Broker fees in New York
In Manhattan, the typical broker fee is 15% of a year’s rent. That means for a $2,000/month apartment, you’ll have to pay the broker 12 * $2,000 * 0.15 = $3,600, at once, at the time of lease signing. In other words, you have to pay 1.8 months extra. In Brooklyn, it’s more common for brokers to charge 12%, or 1.44 months extra. Sometimes brokers will be willing to negotiate down to 10% or 8%, which comes out to just about one month.
Of course, when the fee is more than one month, it’s usually quoted as a percentage of a year’s rent. “15% fee” seems to sound more reasonable than “practically two months extra just to move in!”

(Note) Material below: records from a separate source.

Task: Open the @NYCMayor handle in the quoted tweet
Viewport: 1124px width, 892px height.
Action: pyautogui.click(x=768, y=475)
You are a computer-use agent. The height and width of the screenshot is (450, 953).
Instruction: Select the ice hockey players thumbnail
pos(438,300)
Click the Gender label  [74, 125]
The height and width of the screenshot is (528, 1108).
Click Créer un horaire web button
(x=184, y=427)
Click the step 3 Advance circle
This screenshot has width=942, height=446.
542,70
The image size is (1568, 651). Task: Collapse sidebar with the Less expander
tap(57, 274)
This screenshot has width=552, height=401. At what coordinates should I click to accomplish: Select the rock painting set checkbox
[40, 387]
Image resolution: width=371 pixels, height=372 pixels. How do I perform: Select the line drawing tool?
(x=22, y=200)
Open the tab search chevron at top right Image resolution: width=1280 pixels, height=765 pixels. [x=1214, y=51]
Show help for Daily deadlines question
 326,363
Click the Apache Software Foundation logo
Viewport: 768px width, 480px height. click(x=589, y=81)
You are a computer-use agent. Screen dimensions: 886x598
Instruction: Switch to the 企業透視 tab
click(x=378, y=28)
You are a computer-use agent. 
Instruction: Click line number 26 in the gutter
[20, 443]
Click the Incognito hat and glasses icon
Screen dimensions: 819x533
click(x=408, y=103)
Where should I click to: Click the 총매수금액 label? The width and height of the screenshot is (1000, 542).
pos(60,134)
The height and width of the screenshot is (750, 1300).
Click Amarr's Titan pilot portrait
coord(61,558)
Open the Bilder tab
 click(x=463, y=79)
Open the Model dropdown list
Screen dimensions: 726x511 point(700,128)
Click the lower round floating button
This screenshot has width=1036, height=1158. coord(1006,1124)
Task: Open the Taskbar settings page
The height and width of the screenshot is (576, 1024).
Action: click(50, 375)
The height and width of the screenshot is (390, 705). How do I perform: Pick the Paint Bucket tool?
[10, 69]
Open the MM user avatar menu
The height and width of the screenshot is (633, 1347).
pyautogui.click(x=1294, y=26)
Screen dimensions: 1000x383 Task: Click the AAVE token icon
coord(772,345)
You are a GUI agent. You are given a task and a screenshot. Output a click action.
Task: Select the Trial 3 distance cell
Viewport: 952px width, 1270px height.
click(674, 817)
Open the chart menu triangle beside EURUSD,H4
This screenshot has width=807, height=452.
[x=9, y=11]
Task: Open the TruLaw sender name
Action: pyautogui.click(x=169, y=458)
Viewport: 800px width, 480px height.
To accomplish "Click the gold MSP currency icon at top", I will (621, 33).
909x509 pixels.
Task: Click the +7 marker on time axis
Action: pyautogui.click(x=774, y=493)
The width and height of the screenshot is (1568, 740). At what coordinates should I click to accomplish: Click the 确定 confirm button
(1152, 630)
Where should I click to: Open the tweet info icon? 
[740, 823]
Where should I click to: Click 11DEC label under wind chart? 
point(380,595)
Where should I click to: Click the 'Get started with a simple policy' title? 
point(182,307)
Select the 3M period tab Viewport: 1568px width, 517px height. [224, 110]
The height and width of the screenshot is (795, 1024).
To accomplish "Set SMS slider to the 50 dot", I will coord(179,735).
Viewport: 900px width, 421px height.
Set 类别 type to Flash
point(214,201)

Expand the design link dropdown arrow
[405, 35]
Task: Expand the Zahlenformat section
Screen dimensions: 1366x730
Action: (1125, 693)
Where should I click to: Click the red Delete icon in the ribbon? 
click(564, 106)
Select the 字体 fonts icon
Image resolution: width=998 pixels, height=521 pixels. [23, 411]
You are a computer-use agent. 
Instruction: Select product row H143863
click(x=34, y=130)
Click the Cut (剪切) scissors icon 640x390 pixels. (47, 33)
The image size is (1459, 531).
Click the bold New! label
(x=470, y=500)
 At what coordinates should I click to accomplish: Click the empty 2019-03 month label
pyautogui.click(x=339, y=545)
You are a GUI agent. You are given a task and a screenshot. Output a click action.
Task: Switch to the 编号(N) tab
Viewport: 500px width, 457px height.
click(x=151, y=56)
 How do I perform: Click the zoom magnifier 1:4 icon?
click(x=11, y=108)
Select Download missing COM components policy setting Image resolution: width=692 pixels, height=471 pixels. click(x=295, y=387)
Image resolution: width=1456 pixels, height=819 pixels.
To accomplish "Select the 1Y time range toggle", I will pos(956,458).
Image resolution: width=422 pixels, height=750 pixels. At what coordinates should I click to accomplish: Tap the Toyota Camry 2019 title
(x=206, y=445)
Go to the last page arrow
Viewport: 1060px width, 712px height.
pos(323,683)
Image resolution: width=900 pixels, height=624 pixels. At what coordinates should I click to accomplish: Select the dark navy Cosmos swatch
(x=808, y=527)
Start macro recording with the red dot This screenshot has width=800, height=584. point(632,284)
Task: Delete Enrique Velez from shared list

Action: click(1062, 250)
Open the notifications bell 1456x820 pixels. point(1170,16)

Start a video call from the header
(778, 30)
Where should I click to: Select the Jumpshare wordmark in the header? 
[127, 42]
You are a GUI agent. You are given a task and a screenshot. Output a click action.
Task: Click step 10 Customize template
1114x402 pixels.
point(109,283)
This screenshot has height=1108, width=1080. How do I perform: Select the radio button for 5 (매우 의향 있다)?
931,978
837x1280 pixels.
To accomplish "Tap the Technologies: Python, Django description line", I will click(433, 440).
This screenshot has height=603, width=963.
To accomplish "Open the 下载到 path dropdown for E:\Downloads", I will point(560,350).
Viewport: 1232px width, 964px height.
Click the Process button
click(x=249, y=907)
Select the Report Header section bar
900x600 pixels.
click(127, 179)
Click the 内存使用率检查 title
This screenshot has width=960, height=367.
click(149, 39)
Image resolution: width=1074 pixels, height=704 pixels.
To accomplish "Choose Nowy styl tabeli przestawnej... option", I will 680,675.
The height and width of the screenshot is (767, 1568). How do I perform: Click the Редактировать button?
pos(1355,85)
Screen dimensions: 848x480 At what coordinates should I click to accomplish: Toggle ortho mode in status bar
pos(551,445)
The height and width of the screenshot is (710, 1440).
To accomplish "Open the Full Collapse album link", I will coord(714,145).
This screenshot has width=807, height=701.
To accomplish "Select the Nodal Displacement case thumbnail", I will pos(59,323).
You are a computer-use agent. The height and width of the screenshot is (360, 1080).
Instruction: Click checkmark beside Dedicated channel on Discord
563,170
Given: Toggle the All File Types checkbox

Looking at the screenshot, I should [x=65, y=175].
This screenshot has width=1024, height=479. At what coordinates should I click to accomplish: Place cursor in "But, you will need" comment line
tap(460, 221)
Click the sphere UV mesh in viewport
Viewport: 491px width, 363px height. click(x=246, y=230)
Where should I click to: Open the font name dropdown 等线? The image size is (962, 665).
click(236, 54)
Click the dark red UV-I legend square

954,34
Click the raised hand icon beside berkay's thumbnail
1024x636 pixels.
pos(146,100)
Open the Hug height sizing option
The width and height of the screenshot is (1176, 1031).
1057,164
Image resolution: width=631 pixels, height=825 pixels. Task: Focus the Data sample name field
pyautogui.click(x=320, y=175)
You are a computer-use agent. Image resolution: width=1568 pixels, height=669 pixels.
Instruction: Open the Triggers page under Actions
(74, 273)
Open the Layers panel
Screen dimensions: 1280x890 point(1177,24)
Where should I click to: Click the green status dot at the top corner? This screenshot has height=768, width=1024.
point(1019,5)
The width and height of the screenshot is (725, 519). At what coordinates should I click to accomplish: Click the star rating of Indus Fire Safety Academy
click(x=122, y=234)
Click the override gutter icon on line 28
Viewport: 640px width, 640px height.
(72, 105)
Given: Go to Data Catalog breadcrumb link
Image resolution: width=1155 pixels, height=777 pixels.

So, how much does it cost?
Fee Rate Equivalent in Months Rent Example for $2,000 apt
15% (Manhattan standard) 1.8 months (yes, isn’t that crazy!?) $3,600
12% (Brooklyn standard) 1.44 months $2,880
10% 1.2 months $2,400
8.33% 1.0 month $2,000
In most cases, the fee you pay the brokerage will be split 50/50 with the agent. So for that $3,600 broker fee, the agent who showed you the apartment will receive $1,800. Often, though, your broker will show you apartments that are represented exclusively by another firm. There, they’ll have substantially less flexibility in negotiating the fee, because instead of splitting the fee two ways between the agent and the brokerage, the fee is split four ways: 25% to the agent who showed it, 25% to the agent who got the listing, 25% to your agents brokerage and 25% to the listing agent’s brokerage. Or just $900 each. Ouch.
Why you’ll have to pay
Why do they get away with it? Basic economics. Real estate brokers, at least as far as rentals are concerned, are basically charging for access to information that’s difficult to find. They’ve spent substantial time finding out who landlords are, when and what they have available, and who to talk to. If you tried to do this yourself in a place like New York, it would take you a very long time, assuming you could even do it. Many landlords aren’t even willing to deal with prospective tenants directly, preferring to outsource the operation to a broker. True, it’s not fair. True, the landlord should pay the broker, since ultimately the broker is doing a job on behalf of the landlord. Unfortunately, that’s not the way it works today in NYC.